井上との婚儀によって私の世界は2つに別れた。
宮中と山野の暮らし。
都の世界では私の主人は井上である。つまり私は井上の夫ではなく、井上の添え物となったのだ。だから井上は宮中でも私の主人として振る舞っている。
そして井上はまるで山部と新笠など存在しないかのように私と話す。
それが妙に恐ろしい。私の生活にとって井上こそが突然現れた異物なのにもかかわらず、それこそが正しき真実であるかのように。そうすると、新笠と私の子らこそが、この都の世界では異物なのだろう。
その頃から私の脳裏に浮かぶのは、私に万一があれば愛する新笠と子らはどうなってしまうのだということだ。昔父上が身罷られた時に感じた以上の足元の不安定さ。私には幼少の時より守るべきものが増えていた。
そして初めて父上の苦悩を実感した。
父上はきっと、私に類が及ばないよう、誰も宮中で私のことを知る者がないよう計らって頂いていたのだ。
けれども父上は想像だにしていなかったのだろう。天武様の多くのお子や孫が殺し合いの果に絶え、私にお鉢が回ってくるなど。
だが井上に子ができなければ何ら問題はない。そう、強く思い直す。
都ではあいもかわらず皇族同士が血まみれの争いを繰り広げていた。それは本流ではなく枝葉にも及んでいる。少しでも天武様の血を引いていれば殺し殺される。
けれどもそれは子がいるからこそ、天皇位が見えるからからこそ起きる争いなのだ。だから子ができなければこの争いに巻き込まれることはない。
けれども。
よく考えれば井上はすでに30だ、だから子はできないだろうと思っていた。その事実に私は酷く安心していた。
それに私の大切なものは奪われはしなかった。都にとって価値のない、取るに足らないものだったからだ。だから新笠といるとき、私は穏やかでいられた。泡沫のような穏やかな暮らしだった。いつ壊れるかよくわからないという不安は心のうちにそっと仕舞い、新笠といる時は他のことは忘れるようにした。

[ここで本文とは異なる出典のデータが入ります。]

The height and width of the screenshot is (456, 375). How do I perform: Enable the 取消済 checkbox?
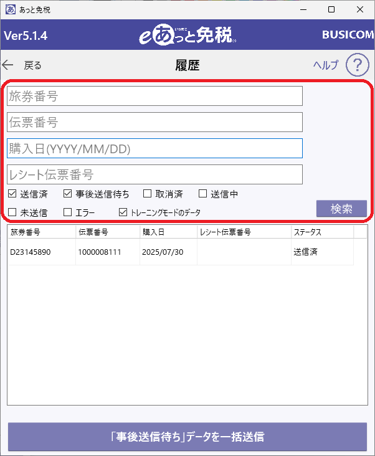tap(148, 193)
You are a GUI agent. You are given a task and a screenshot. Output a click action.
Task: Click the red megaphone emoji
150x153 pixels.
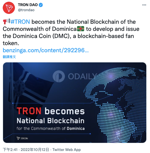tap(6, 21)
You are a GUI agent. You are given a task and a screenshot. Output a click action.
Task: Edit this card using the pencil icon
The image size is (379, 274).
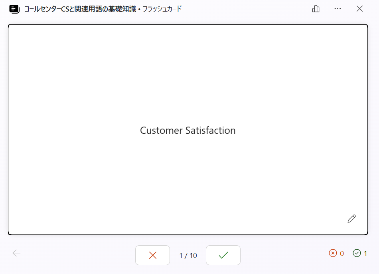[x=351, y=218]
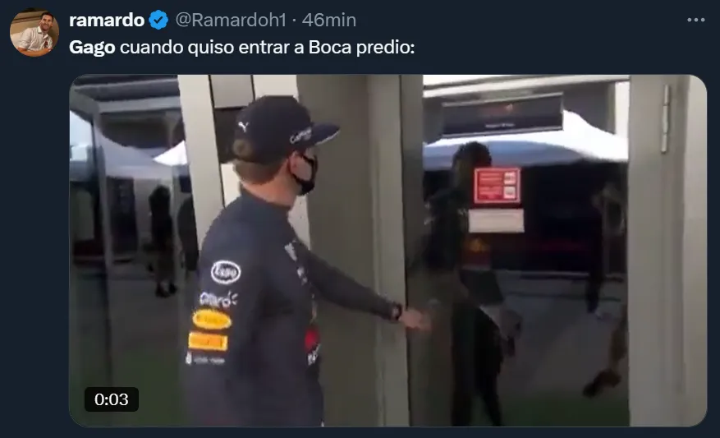The image size is (720, 438).
Task: Click the yellow Pirelli patch on sleeve
Action: tap(208, 342)
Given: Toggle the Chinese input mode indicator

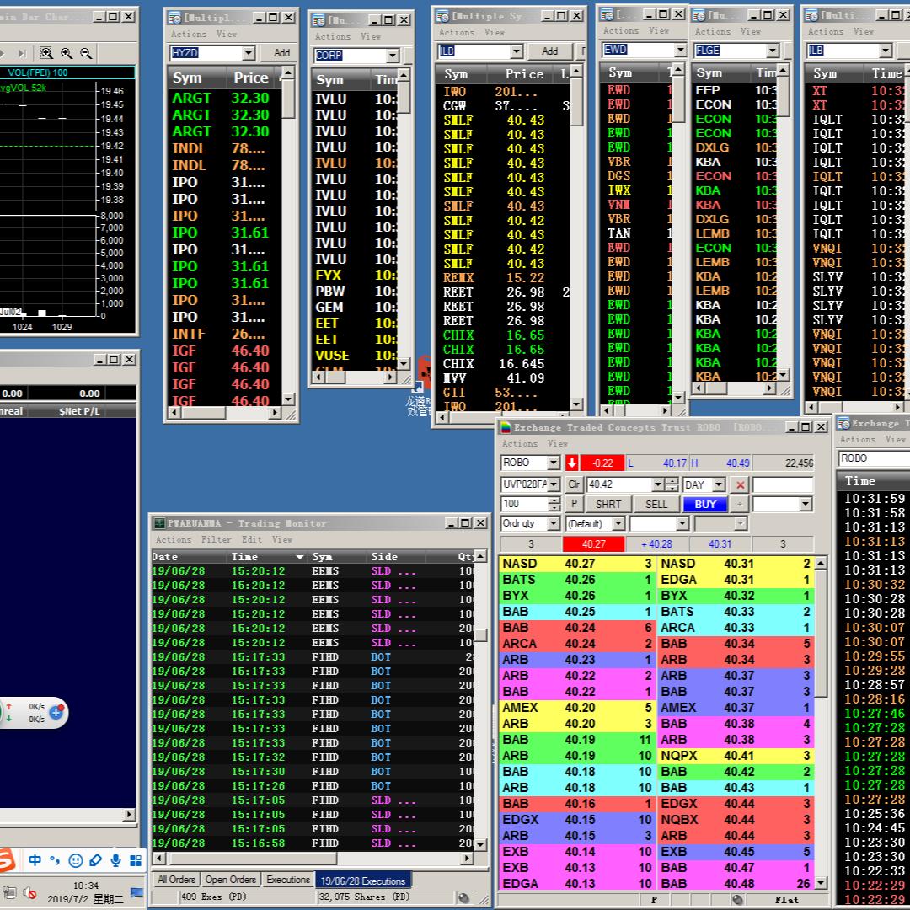Looking at the screenshot, I should (x=35, y=860).
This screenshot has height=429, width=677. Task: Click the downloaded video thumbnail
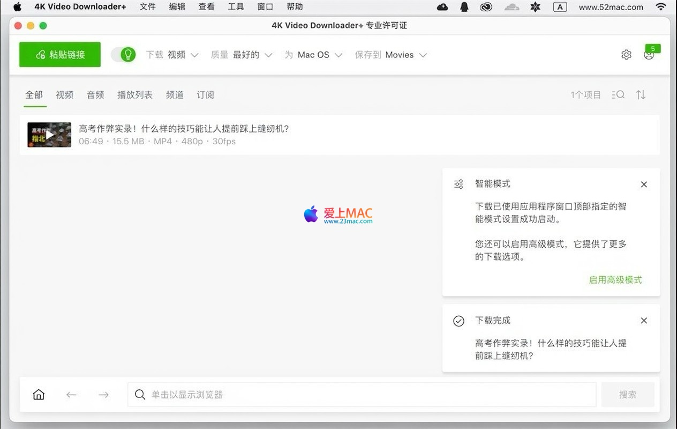point(49,135)
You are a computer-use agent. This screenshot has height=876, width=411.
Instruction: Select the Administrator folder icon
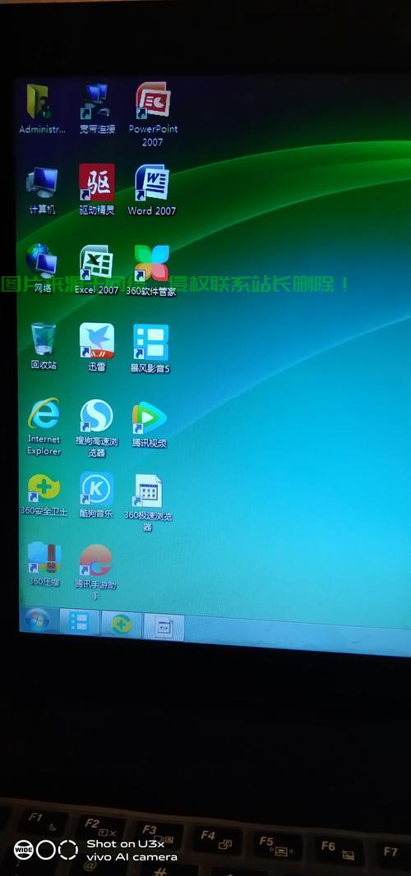[x=41, y=101]
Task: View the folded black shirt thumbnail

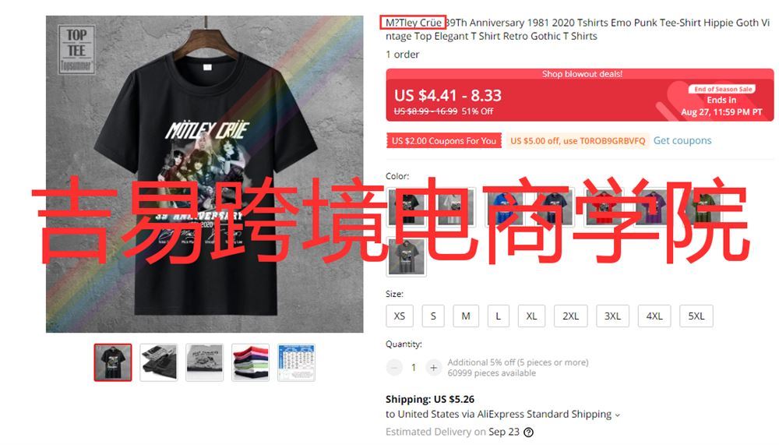Action: [158, 362]
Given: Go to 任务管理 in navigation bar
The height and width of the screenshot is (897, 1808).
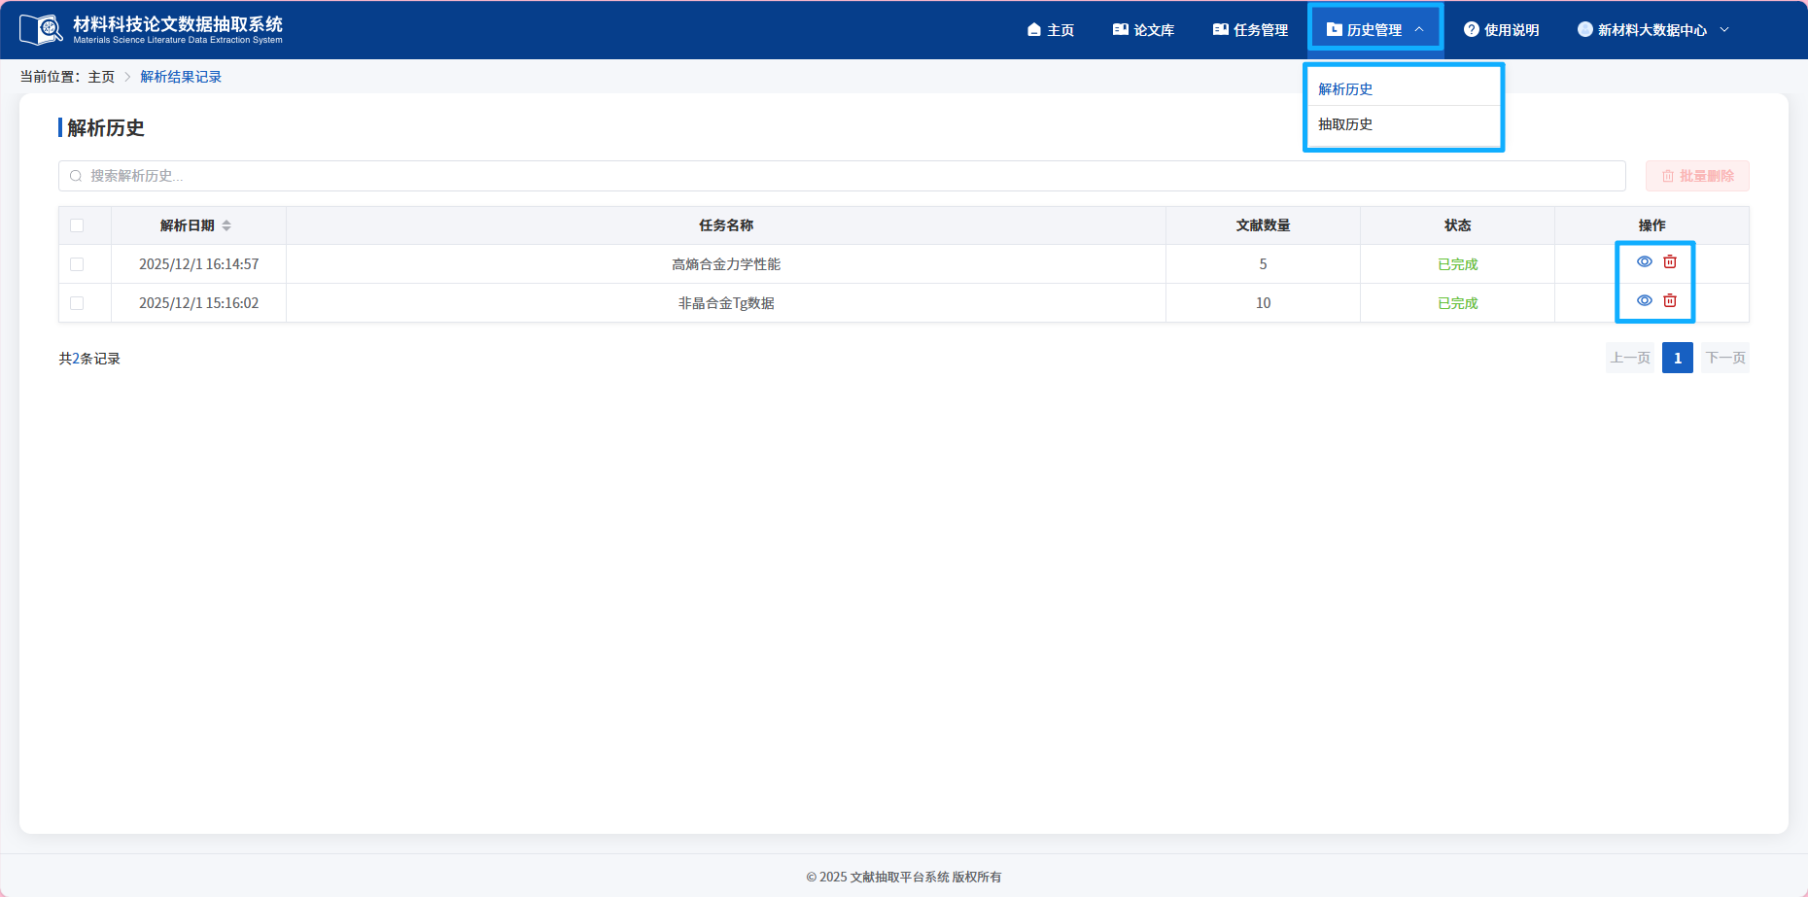Looking at the screenshot, I should pyautogui.click(x=1250, y=30).
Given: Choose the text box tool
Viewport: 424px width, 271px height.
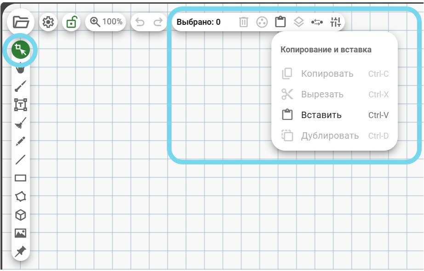Looking at the screenshot, I should tap(20, 105).
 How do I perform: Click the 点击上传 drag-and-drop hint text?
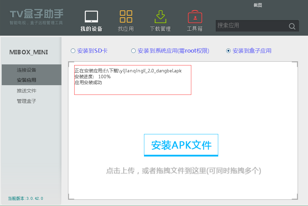point(183,171)
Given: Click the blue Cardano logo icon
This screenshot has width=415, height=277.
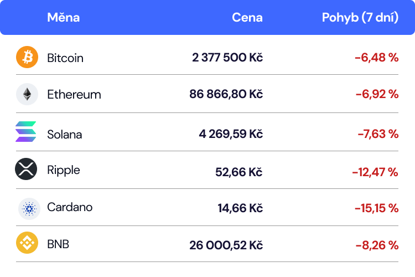Looking at the screenshot, I should [29, 208].
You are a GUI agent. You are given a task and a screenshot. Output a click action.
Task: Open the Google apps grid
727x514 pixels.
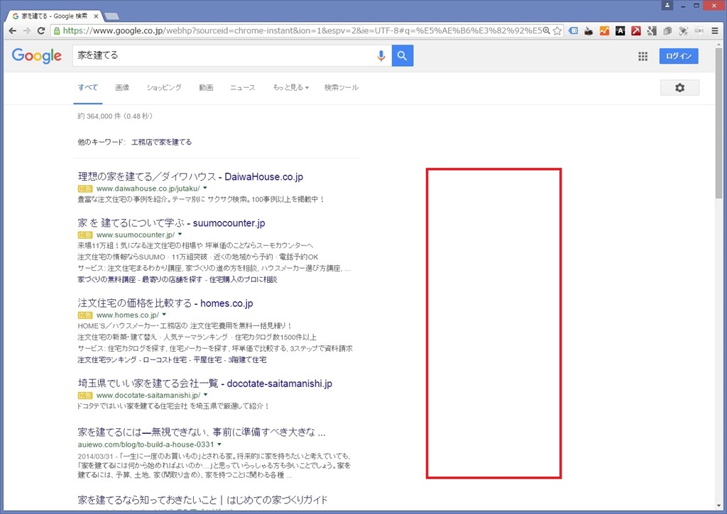coord(643,57)
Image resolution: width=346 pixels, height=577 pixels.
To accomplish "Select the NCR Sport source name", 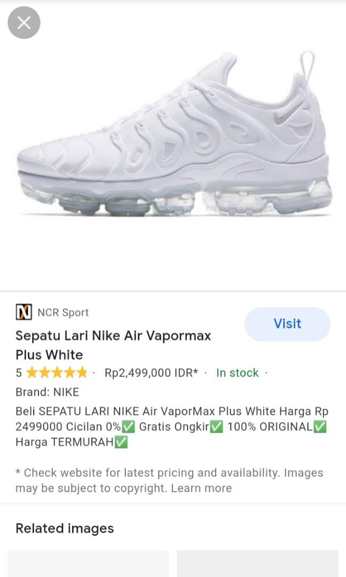I will click(63, 313).
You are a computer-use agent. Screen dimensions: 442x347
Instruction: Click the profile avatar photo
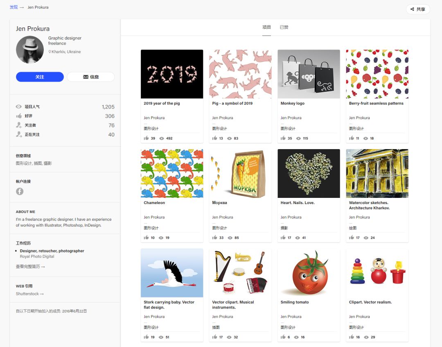(x=30, y=50)
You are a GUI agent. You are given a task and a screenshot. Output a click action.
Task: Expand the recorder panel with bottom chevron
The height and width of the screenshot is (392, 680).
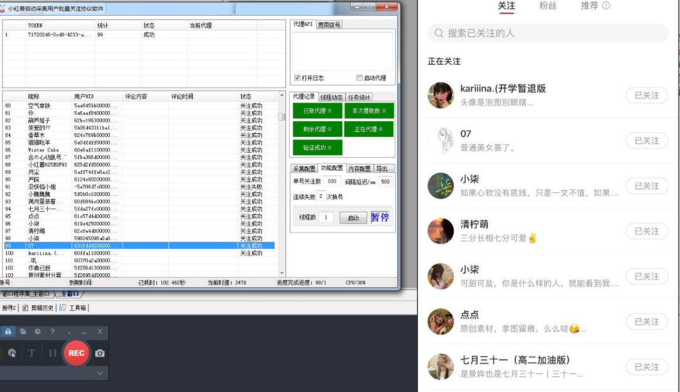pyautogui.click(x=99, y=373)
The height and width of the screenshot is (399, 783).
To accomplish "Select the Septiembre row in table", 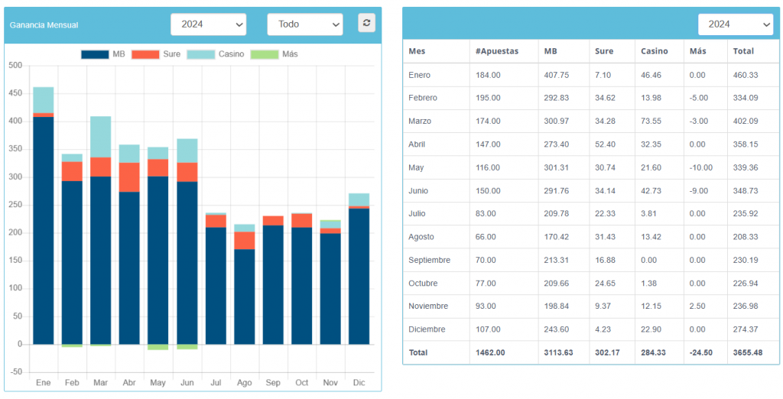I will pos(430,260).
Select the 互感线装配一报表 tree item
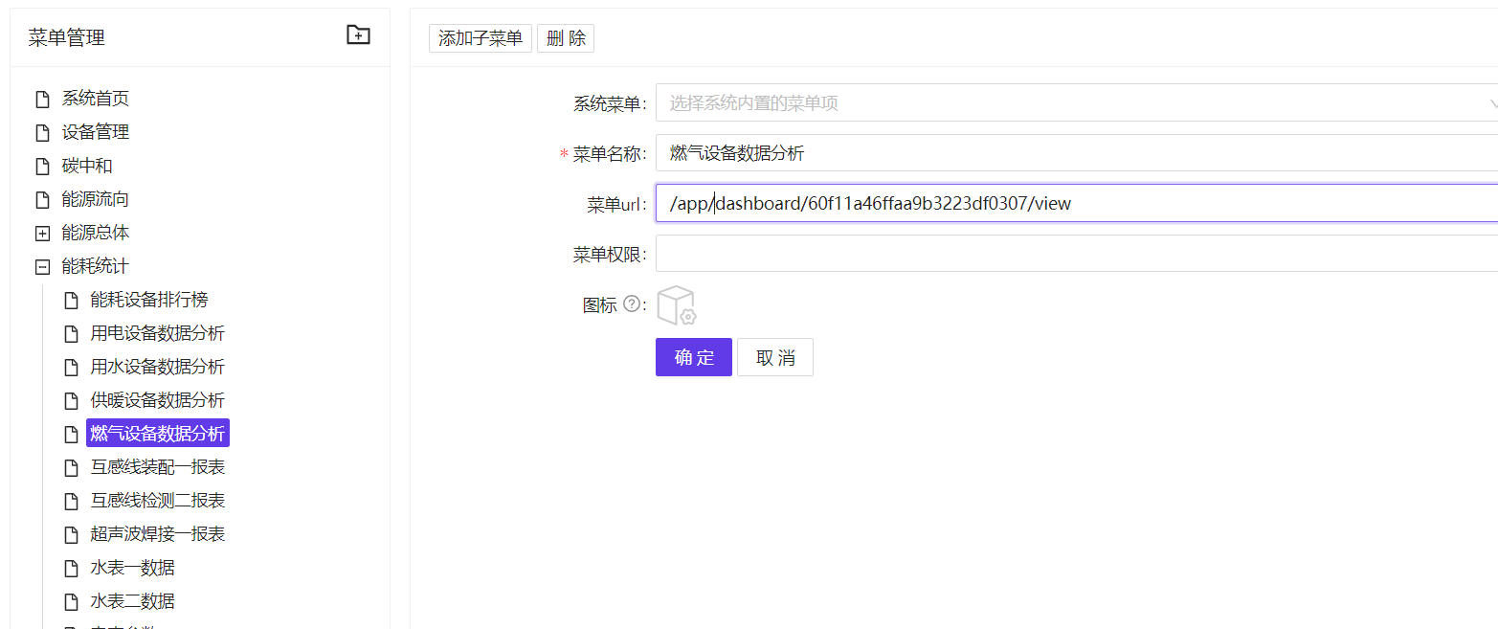 pos(159,466)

そう過ごすうちに、新笠との間に早良という子もできた。やはり井上との間に子はできなかった。私が愛しているのは新笠なのだからそれで問題はなかったのだ。
新笠と子らと一緒にいると時間はゆったりとすぎ、小さな庭を眺めればそこはかとない幸せを感じることができた。私は元来こういう場所で生まれ育ってきたのだ。綺羅びやかで忙しい宮はやはり妙に性に合わなかった。
次の転機。
私が45歳、井上が38歳の時に酒人内親王が生まれた。井上の懐妊を知って私は真っ青になった。胃の腑が潰れるかと思った。けれども内親王であることに大きく安堵した。やはり男子は生まれない。
なぜこんなに年をとったのに子ができたのだろう。私は政争などに関与せず、父のように自然を眺めて過ごしたかった。
雅に。
けれども酒人の出生とともに私の周りは少しずつ変わっていった。
「白壁様、おめでとうございます」
「雄田麻呂殿も叙爵おめでとうございます」
「いえ、私は未だ従五位下に過ぎません。天と地ほどの差がございます。私もそのうち追いつけるよう精進いたしましょう」
「雄田麻呂殿は未だ御年27ではありませんか。私が初めて叙爵されたのは29ですよ」
私はなぜだか突然昇進し始め、50の時に従三位となった。異例のスピードだ。長年そんな兆しはなかったのに。朗らかに祝辞を述べる雄田麻呂の言葉がなにやら薄ら寒く感じるほど。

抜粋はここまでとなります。